(Dataset records)
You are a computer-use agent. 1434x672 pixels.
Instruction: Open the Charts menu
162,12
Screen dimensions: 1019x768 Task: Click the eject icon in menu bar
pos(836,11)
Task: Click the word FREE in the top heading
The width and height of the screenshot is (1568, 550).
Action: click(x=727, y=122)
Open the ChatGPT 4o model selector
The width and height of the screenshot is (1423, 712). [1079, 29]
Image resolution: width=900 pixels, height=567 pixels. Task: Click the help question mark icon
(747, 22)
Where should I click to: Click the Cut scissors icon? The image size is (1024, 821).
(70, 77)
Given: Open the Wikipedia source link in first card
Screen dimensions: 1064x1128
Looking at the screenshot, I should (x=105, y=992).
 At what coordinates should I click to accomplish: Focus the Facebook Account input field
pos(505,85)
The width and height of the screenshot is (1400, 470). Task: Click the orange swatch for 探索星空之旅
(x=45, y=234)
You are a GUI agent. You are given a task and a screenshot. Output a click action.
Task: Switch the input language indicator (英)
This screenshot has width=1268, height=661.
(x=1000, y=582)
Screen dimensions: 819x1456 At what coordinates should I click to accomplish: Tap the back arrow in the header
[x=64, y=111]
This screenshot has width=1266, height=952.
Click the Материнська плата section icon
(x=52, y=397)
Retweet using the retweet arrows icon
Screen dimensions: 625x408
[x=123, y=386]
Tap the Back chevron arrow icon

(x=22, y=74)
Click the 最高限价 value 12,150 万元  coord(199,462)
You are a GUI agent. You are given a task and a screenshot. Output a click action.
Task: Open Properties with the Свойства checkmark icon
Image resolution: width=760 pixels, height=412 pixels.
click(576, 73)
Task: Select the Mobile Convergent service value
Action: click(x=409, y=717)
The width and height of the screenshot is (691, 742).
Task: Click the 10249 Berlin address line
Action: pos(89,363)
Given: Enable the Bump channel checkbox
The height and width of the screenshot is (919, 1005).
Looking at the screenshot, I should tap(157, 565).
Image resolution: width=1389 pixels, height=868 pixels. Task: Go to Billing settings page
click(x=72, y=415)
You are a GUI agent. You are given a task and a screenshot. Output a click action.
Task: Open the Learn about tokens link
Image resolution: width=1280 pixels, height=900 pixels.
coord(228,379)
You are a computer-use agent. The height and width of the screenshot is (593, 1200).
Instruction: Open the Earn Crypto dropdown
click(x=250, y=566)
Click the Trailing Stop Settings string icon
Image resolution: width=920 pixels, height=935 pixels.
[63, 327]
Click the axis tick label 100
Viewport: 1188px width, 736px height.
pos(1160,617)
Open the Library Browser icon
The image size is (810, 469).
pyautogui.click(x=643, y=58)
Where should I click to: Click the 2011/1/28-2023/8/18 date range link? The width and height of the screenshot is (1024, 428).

> _WHAT IS ASKED_: Reproduce the lines of the dataset records from the line containing "Image resolution: width=1389" through the final line of the records, both included.

> _TASK SOLUTION_:
Image resolution: width=1389 pixels, height=868 pixels. Task: Go to Billing settings page
click(x=72, y=415)
You are a GUI agent. You are given a task and a screenshot. Output a click action.
Task: Open the Learn about tokens link
Image resolution: width=1280 pixels, height=900 pixels.
coord(228,379)
You are a computer-use agent. The height and width of the screenshot is (593, 1200).
Instruction: Open the Earn Crypto dropdown
click(x=250, y=566)
Click the Trailing Stop Settings string icon
Image resolution: width=920 pixels, height=935 pixels.
[63, 327]
Click the axis tick label 100
Viewport: 1188px width, 736px height.
pos(1160,617)
Open the Library Browser icon
The image size is (810, 469).
pyautogui.click(x=643, y=58)
Where should I click to: Click the 2011/1/28-2023/8/18 date range link? The width and height of the screenshot is (1024, 428).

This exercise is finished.